Par exemple, le texte n'organise pas la traduction de la stratégie nationale bas carbone à travers les Plans climats énergie territoriaux (PCAET). De même, alors que la loi de modernisation de l'action publique territoriale a fait des régions les chefs de file de la compétence énergie, air et climat, "le texte est muet sur ce point, alors qu'il s'agit du meilleur cadre pour le traiter".
La mise en place d'une programmation pluriannuelle de l'énergie (PPE), avec des objectifs détaillés, des ressources précisées et des chapitres dédiés au réseau, au stockage et à la gestion de la demande, dote la France d'un véritable outil de politique énergétique, analyse la Fabrique écologique. Cependant, elle conserve un caractère centralisateur : "Si une PPE s'avère pertinente pour les énergies à caractère national, une territorialisation pourrait être la règle de base pour les EnR, la maîtrise de la demande et l'autoproduction, notamment au sein des schémas régionaux climat air énergie".
L'économie circulaire et le transport à approfondir
Concernant les mesures pour le bâtiment, le think thank est globalement satisfait et regrette seulement l'absence de précisions sur le tiers financement et le passeport énergétique.
Au chapitre Economie circulaire, il s'étonne que les mesures soient "strictement consacrées aux déchets" et qu'il "se borne pour l'essentiel à la transposition des objectifs préexistants en droit de l'Union européenne".
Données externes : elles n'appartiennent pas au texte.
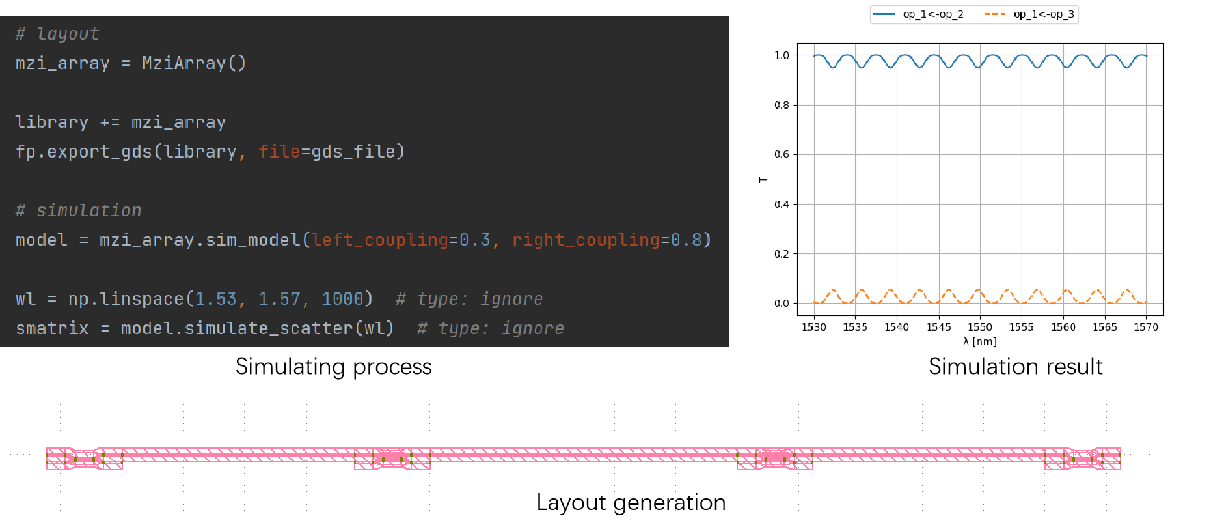
Task: Click the left_coupling=0.3 argument
Action: pyautogui.click(x=401, y=240)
Quant aux transports, comme de nombreux acteurs, la Fabrique écologique estime que l'essentiel des réponses apportées concernent le véhicule électrique. Les autres sources d'énergie ne sont pas assez abordées, ainsi que les transports collectifs et le fret. "L'avant-projet de loi élude des aspects entiers des évolutions nécessaires pour progresser vers une mobilité durable".